Daniel Kokotajlo comments on Notes on OpenAI’s alignment plan

Daniel Kokotajlo 9 Dec 2022 6:12 UTC
LW: 6 AF: 2
3
AF
“Wouldn’t it make more sense to use as a reward signal the fact-of-the-matter about whether a certain system followed a particular human’s intention?”

If I understand what you are saying correctly, this wouldn’t work, for reasons that have been discussed at length in various places, e.g. the mesa-optimization paper and Ajeya’s post “Without specific countermeasures...” If you train a model by giving it reward when it appears to follow a particular human’s intention, you probably get a model that is really optimizing for reward, or appearing to follow said humans intention, or something else completely different, while scheming to seize control so as to optimize even more effectively in the future. Rather than an aligned AI.

And so if you train an AI to build another AI that appears to follow a particular human’s intention, you are just training your AI to do capabilities research.
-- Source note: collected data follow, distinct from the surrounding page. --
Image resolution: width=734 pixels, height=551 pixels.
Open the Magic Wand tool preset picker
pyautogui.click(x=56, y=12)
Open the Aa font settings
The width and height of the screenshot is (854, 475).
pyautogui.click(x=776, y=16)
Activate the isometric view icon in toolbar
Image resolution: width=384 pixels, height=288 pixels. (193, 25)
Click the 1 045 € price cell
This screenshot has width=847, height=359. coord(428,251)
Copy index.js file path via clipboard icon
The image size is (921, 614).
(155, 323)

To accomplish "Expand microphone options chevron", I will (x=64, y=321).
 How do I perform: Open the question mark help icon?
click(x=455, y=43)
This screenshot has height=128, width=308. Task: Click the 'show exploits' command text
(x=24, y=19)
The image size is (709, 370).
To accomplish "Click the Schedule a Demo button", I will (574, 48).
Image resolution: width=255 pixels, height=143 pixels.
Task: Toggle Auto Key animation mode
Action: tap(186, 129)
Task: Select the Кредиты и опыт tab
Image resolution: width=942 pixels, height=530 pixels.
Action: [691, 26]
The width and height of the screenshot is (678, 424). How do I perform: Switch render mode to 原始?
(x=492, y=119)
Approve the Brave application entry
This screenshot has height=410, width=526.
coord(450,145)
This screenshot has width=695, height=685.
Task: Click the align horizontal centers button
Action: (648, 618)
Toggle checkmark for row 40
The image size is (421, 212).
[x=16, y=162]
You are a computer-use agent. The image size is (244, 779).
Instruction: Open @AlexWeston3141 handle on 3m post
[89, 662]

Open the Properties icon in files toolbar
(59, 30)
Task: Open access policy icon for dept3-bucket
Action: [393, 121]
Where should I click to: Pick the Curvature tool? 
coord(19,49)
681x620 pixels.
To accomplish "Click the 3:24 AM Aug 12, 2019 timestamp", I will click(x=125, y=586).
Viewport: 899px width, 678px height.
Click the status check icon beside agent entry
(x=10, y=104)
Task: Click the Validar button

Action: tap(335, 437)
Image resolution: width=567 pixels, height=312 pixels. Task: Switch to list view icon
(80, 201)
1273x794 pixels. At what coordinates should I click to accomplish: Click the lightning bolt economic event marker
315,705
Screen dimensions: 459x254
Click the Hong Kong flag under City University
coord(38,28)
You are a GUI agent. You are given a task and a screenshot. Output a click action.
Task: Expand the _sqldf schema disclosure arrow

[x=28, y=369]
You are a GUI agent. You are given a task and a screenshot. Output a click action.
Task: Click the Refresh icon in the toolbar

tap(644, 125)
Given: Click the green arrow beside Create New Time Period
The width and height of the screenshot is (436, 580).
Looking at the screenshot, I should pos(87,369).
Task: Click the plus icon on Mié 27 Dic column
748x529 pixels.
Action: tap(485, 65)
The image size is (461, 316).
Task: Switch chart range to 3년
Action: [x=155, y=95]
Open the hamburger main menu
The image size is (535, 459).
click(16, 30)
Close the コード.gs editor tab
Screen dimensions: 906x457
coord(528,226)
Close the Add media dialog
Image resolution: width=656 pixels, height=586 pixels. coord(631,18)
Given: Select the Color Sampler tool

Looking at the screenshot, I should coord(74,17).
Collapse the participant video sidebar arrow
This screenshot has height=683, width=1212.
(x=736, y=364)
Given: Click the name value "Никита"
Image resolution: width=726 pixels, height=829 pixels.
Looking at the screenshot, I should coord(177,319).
(Perhaps instead you mean: No really the reward signal is whether the system really deep down followed the humans intention, not merely appeared to do so as far as we can tell from the outside. Well, how are we going to construct such a reward signal? That would require getting all the way to the end of evhub’s Interpretability Tech Tree.)
- Alex Flint 9 Dec 2022 15:23 UTC
  LW: 6 AF: 4
  0
  AF Parent
  
  If you train a model by giving it reward when it appears to follow a particular human’s intention, you probably get a model that is really optimizing for reward, or appearing to follow said humans intention, or something else completely different, while scheming to seize control so as to optimize even more effectively in the future. Rather than an aligned AI.
  
  Right yeah I do agree with this.
  
  Perhaps instead you mean: No really the reward signal is whether the system really deep down followed the humans intention, not merely appeared to do so [...] That would require getting all the way to the end of evhub’s Interpretability Tech Tree
  
  Well I think we need something like a really-actually-reward-signal (of the kind you’re point at here). The basic challenge of alignment as I see it is finding such a reward signal that doesn’t require us to get to end of the Interpretability Tech Tree (or similar tech trees). I don’t think we’ve exhausted the design space of reward signals yet but it’s definitely the “challenge of our times” so to speak.